Start of Block

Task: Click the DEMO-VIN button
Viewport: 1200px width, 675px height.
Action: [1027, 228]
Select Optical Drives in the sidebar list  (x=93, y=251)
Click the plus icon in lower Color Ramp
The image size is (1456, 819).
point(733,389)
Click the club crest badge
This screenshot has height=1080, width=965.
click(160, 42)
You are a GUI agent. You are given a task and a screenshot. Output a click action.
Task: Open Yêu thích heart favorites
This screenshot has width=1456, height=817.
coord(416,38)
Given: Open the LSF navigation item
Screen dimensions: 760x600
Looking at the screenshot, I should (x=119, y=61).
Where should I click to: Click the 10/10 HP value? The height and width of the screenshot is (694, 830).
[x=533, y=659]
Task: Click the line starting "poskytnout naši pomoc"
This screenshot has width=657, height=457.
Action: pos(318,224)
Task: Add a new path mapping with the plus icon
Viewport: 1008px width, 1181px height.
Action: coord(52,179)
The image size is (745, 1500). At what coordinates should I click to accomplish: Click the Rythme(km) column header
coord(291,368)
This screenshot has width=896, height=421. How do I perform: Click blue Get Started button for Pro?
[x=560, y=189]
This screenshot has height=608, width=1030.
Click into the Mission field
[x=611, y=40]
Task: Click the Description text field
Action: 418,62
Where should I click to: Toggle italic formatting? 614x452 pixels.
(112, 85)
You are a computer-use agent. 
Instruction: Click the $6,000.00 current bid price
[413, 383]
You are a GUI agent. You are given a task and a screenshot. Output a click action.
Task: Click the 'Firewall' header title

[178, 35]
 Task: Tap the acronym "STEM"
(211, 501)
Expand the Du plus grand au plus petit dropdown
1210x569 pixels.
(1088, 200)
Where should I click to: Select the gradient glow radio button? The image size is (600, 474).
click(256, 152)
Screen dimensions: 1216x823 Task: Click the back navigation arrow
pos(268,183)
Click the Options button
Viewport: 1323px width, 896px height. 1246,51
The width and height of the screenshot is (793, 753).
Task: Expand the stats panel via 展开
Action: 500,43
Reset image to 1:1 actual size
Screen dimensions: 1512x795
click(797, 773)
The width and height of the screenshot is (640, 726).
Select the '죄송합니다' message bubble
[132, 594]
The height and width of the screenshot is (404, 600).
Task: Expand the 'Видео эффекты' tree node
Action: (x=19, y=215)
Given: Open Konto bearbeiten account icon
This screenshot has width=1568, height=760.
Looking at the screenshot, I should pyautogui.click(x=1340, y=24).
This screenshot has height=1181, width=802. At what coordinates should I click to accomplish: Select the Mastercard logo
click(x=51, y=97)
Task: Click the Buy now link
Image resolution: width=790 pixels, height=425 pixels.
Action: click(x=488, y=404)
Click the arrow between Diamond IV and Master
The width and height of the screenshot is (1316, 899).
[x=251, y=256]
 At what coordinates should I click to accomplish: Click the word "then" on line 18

End of Block

I need every line of the data that has the word "plus"; please list them.

### [RESULT FOR THIS EXERCISE]
Click the plus icon in lower Color Ramp
Task: Add a new path mapping with the plus icon
Expand the Du plus grand au plus petit dropdown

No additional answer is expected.